In reality, the prospect of tracking workers' movements in case they contract the coronavirus — then potentially expose co-workers or customers — is raising difficult questions about effectiveness and privacy, according to industry leaders. It's another powder keg of risk and liability that businesses must navigate amid an unprecedented public health crisis as governments begin to lift shutdown measures.
Firms looking to invest in contact tracing will have to decide whether to create their own systems or mandate that employees opt into broader public contact-tracing efforts before they return to work. They'll need to decide how systems would integrate with their particular business routines, while balancing their responsibility to an individual employee's privacy against their responsibility to others.
Nearly one-quarter of chief financial officers surveyed by accounting giant PwC in late April said contact tracing was part of their office reopening strategy. But what form such efforts will take is an open question.
"Companies are going to find out that they're going to have to do contact tracing in one form or another. The question is going to be, what is the most efficient and private way of performing this task?" said Jay Cline, principal and U.S. privacy leader for PwC. "Employee privacy is the sleeping giant of the COVID-19 crisis. In order to meet the public health objectives, companies have to meet privacy objectives at the same time."
While Google and Apple are at the forefront of efforts to digitize contact tracing using Bluetooth technology, other groups are building their own systems, from researchers at MIT to central governments in South Korea, the U.K. and France. Opportunistic tech vendors are pitching localized offerings, like Nodle's app in Berkeley, and wearable device manufacturers are pitching in-office tracking capabilities. At the same time, companies are enlisting consultants and attorneys to evaluate whether it's worth investing in their own internal contact tracing systems.
The objective is to balance potential liability for spawning a COVID-19 cluster — as has happened at workplaces including meat-processing plants — with concerns about privacy and data security. Among the potential pitfalls are false positive reports, false negatives, over-collection of sensitive health data, and the loss of that data to hackers.
"It's still a huge question mark," said Matthew Damm, an employment law attorney at Fenwick & West. With few state-approved contact-tracing apps and no federal guidance on the issue, he's urging companies to pursue the "least invasive" methods possible.
The trouble with tracing
HP, which employs 55,000 people worldwide, has already reopened offices in China and elsewhere by emphasizing precautions for employees including wearing masks, getting tested for COVID-19, and submitting to touchless body-temperature checks, said Chief Human Resources Officer Tracy Keogh. Tech-enabled contact tracing, however, has so far taken a backseat.
"We're not doing any tracking of people," Keogh said. "Some of these tools are pretty invasive."
State and federal regulators, such as the Equal Employment Opportunity Commission, have issued emergency orders to ease some standards for employee privacy, including allowing temperature checks, which raise an assortment of other issues.
The alternative to digital contact tracing — interviewing people who come down with the disease, then notifying others who may have been exposed — is time-tested but time-consuming.

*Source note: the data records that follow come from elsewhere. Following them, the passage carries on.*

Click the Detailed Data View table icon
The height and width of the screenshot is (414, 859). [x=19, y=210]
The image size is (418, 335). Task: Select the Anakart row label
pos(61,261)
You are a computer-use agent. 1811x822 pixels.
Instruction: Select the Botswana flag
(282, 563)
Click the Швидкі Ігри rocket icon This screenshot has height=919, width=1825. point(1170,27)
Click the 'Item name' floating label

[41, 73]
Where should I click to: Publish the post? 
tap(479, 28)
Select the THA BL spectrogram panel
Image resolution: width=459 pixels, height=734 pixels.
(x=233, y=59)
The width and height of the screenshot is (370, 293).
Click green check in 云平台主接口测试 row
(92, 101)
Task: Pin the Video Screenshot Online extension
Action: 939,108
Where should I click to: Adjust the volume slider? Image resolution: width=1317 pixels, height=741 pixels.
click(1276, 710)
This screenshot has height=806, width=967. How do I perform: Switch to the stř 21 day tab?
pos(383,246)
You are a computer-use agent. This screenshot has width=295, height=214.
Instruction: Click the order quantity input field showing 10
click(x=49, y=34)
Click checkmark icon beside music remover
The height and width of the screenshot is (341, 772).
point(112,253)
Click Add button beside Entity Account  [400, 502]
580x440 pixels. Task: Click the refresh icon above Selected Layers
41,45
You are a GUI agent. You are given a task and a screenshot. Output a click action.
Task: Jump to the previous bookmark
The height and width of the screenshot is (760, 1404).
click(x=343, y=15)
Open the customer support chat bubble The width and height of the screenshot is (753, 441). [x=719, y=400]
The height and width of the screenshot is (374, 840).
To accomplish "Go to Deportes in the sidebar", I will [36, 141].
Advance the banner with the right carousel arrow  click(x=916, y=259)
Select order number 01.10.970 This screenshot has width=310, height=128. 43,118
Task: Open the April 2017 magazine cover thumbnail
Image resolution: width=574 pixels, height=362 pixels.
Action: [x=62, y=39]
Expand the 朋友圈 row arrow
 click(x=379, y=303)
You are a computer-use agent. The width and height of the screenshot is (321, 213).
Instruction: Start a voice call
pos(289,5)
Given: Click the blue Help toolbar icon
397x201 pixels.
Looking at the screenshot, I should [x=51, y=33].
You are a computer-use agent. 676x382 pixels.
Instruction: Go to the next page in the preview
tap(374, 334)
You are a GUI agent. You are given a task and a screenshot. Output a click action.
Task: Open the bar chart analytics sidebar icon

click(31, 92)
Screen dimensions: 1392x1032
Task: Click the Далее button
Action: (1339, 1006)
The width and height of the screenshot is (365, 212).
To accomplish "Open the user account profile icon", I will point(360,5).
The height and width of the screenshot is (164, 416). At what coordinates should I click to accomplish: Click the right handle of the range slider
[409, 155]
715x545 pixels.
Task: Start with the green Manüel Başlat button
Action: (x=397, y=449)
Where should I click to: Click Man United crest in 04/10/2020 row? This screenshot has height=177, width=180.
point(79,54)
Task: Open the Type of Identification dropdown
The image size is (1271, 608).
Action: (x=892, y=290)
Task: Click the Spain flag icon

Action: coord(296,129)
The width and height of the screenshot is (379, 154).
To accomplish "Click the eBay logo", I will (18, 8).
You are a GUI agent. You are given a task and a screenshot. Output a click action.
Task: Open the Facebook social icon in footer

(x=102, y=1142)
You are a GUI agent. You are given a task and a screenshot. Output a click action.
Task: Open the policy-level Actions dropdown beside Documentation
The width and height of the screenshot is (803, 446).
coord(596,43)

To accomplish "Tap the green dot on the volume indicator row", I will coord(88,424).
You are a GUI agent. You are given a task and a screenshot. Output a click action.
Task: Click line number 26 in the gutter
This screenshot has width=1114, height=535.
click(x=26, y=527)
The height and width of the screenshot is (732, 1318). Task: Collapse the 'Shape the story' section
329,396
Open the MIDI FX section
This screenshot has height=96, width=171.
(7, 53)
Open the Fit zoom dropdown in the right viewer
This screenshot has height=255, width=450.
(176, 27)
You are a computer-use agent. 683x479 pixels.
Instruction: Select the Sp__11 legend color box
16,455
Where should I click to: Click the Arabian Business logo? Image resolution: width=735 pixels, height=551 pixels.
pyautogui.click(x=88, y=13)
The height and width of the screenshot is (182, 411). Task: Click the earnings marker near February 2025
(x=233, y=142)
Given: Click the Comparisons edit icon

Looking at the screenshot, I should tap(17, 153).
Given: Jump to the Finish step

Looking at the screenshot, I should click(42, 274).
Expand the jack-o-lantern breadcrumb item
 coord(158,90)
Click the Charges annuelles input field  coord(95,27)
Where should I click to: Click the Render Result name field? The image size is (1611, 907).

PwC's Cline said that early data suggests it takes companies 11 hours of human resources work per infected employee to do manual contact tracing.
At UCLA, public health professor David Eisenman said apps could be a faster and more cost-effective supplement to public health departments reduced by years of budget cuts. "We do not as a country continue to fund public health," Eisenman said. "It's not a resilient system, whereas an app is scalable."
But at the University of California San Francisco, in Silicon Valley's backyard, researchers are building public contact-tracing systems that rely on manpower rather on than apps. The tech that Google, Apple and others are building could be useful not on its own but "in addition" to manual equivalents, assistant professor of medicine Mike Reid said during a public health update last week. Officials are focused on hiring and training thousands of people to call, text and provide social services information to those who may have been exposed.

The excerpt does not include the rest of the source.